PALANGKA RAYA — Mutasi besar-besaran di lingkungan Kejaksaan Agung turut mengubah pucuk pimpinan Kejati Kalimantan Tengah. Hendrizal Husin resmi ditunjuk sebagai Kepala Kejaksaan Tinggi Kalteng berdasarkan Keputusan Jaksa Agung RI Nomor 879 tanggal 29 Juli 2026, menggantikan Nurcahyo Jungkung Madyo yang kini dipercaya memimpin Kejati Sumatera Selatan.
Nama Hendrizal bukan wajah baru di lingkungan Kejaksaan RI. Kariernya menanjak setelah sebelumnya menjabat sebagai Wakil Kepala Kejati Riau pada 2023, saat Kejati Riau dipimpin Supardi.
Dari Riau, ia dipromosikan menjadi Kepala Kejati Papua. Di ujung timur Indonesia itulah namanya mencuat. Keberaniannya mengusut tuntas mega korupsi menjadi sorotan, terutama dalam penanganan dugaan penyimpangan dana Pekan Olahraga Nasional (PON) XX Papua 2021.
Di bawah komandonya, Kejati Papua bergerak tanpa pandang bulu. Salah satu kasus besar yang ditanganinya adalah korupsi dana PON XX Papua dengan nilai kerugian negara mencapai Rp 205,89 miliar.
Selain itu, Hendrizal juga mengusut kasus korupsi Bank Papua Cabang Enarotali. Secara akumulatif hingga pertengahan tahun 2025, kepemimpinannya di Papua berhasil mengamankan kembali uang negara sekurangnya Rp 115 miliar dari gabungan dua perkara besar tersebut.
Pergantian pucuk pimpinan ini tidak hanya berhenti di posisi Kepala Kejati. Wakil Kepala Kejati Kalteng, Arip Zahrulyani, digeser menjadi Wakil Kepala Kejati Kalimantan Selatan. Posisinya digantikan oleh Agustian Sunaryo yang sebelumnya menjabat Koordinator pada Jaksa Agung Muda Pidana Umum (Jampidum).

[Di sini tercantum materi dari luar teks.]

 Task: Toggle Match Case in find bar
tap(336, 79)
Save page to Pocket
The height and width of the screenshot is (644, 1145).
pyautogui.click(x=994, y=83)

Paket pergantian ini juga merambah jajaran Kepala Kejaksaan Negeri (Kajari) di wilayah Kalteng. Beberapa di antaranya adalah Kajari Pulang Pisau, Kajari Kotawaringin Timur, Kajari Seruyan, dan Kajari Barito Timur.
Kepala Seksi Penerangan dan Hukum (Kasi Penkum) Kejati Kalteng, Dodik Mahendra, membenarkan adanya pergeseran ini. Menurutnya, rotasi dan pergantian tersebut merupakan bagian dari Keputusan Jaksa Agung dalam rangka penataan organisasi dan pengisian pejabat struktural di lingkungan Kejaksaan RI.
Dengan rekam jejak yang dimiliki Hendrizal, kehadirannya di Kalteng diharapkan mampu memperkuat pelayanan hukum, meningkatkan integritas internal, serta menuntaskan kasus-kasus krusial yang ada di daerah.